*** SUPPLIED INFORMATION ***

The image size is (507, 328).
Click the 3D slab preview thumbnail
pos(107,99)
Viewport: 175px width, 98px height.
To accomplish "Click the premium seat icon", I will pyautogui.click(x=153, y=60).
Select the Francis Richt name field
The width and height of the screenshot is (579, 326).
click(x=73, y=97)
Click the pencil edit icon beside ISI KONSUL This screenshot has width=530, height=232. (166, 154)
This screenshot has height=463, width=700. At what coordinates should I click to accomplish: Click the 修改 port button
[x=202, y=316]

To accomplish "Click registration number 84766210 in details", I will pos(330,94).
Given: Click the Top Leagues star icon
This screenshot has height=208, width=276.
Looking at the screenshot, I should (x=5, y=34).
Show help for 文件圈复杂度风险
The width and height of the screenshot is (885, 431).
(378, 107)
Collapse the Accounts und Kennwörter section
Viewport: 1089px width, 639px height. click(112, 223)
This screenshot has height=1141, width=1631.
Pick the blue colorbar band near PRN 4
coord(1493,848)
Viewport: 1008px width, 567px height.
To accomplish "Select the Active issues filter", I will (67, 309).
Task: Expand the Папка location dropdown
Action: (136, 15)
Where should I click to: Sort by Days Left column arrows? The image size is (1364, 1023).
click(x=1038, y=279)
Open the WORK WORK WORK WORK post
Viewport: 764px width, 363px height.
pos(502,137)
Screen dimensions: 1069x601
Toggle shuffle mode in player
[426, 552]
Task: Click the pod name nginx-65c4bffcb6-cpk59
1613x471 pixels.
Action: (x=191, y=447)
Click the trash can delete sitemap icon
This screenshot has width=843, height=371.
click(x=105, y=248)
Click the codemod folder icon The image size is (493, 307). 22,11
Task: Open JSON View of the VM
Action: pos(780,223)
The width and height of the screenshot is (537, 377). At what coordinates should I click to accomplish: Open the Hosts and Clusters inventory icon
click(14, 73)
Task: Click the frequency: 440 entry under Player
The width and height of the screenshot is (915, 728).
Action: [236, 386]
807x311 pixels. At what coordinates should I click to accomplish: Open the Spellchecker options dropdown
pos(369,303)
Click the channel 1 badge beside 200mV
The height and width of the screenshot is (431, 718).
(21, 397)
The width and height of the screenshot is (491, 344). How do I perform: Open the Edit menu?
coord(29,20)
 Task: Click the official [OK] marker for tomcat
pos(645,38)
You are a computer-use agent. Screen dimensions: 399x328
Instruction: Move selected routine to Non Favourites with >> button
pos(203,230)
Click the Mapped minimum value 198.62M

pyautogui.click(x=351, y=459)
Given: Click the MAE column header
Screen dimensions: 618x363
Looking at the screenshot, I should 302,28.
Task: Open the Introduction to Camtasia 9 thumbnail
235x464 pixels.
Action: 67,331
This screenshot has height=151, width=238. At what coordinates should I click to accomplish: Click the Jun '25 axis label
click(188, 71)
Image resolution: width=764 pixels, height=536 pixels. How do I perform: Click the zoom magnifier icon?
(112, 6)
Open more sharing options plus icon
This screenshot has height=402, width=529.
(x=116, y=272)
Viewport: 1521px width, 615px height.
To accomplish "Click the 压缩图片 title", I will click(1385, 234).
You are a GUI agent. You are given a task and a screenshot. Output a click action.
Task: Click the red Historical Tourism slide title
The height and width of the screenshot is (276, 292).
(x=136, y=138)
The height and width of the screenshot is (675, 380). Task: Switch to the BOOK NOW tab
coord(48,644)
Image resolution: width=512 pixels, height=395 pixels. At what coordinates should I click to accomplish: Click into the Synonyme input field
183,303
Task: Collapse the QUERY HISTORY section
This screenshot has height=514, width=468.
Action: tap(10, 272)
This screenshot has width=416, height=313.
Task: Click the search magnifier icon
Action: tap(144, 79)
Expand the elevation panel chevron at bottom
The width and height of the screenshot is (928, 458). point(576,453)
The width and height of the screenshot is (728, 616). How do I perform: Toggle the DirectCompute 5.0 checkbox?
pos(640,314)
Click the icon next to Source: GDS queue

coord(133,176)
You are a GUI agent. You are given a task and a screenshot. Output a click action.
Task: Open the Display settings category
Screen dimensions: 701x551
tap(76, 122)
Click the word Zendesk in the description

*** End of SUPPLIED INFORMATION ***

_REQUIREMENT_
Set down the line that contains "Task: Open the Introduction" exactly. Do the same for each later line of the data, through the end, and add nothing.

_EXERCISE OUTPUT_
Task: Open the Introduction to Camtasia 9 thumbnail
235x464 pixels.
Action: 67,331
This screenshot has height=151, width=238. At what coordinates should I click to accomplish: Click the Jun '25 axis label
click(188, 71)
Image resolution: width=764 pixels, height=536 pixels. How do I perform: Click the zoom magnifier icon?
(112, 6)
Open more sharing options plus icon
This screenshot has height=402, width=529.
(x=116, y=272)
Viewport: 1521px width, 615px height.
To accomplish "Click the 压缩图片 title", I will click(1385, 234).
You are a GUI agent. You are given a task and a screenshot. Output a click action.
Task: Click the red Historical Tourism slide title
The height and width of the screenshot is (276, 292).
(x=136, y=138)
The height and width of the screenshot is (675, 380). Task: Switch to the BOOK NOW tab
coord(48,644)
Image resolution: width=512 pixels, height=395 pixels. At what coordinates should I click to accomplish: Click into the Synonyme input field
183,303
Task: Collapse the QUERY HISTORY section
This screenshot has height=514, width=468.
Action: tap(10, 272)
This screenshot has width=416, height=313.
Task: Click the search magnifier icon
Action: tap(144, 79)
Expand the elevation panel chevron at bottom
The width and height of the screenshot is (928, 458). point(576,453)
The width and height of the screenshot is (728, 616). How do I perform: Toggle the DirectCompute 5.0 checkbox?
pos(640,314)
Click the icon next to Source: GDS queue

coord(133,176)
You are a GUI agent. You are given a task and a screenshot. Output a click action.
Task: Open the Display settings category
Screen dimensions: 701x551
tap(76, 122)
Click the word Zendesk in the description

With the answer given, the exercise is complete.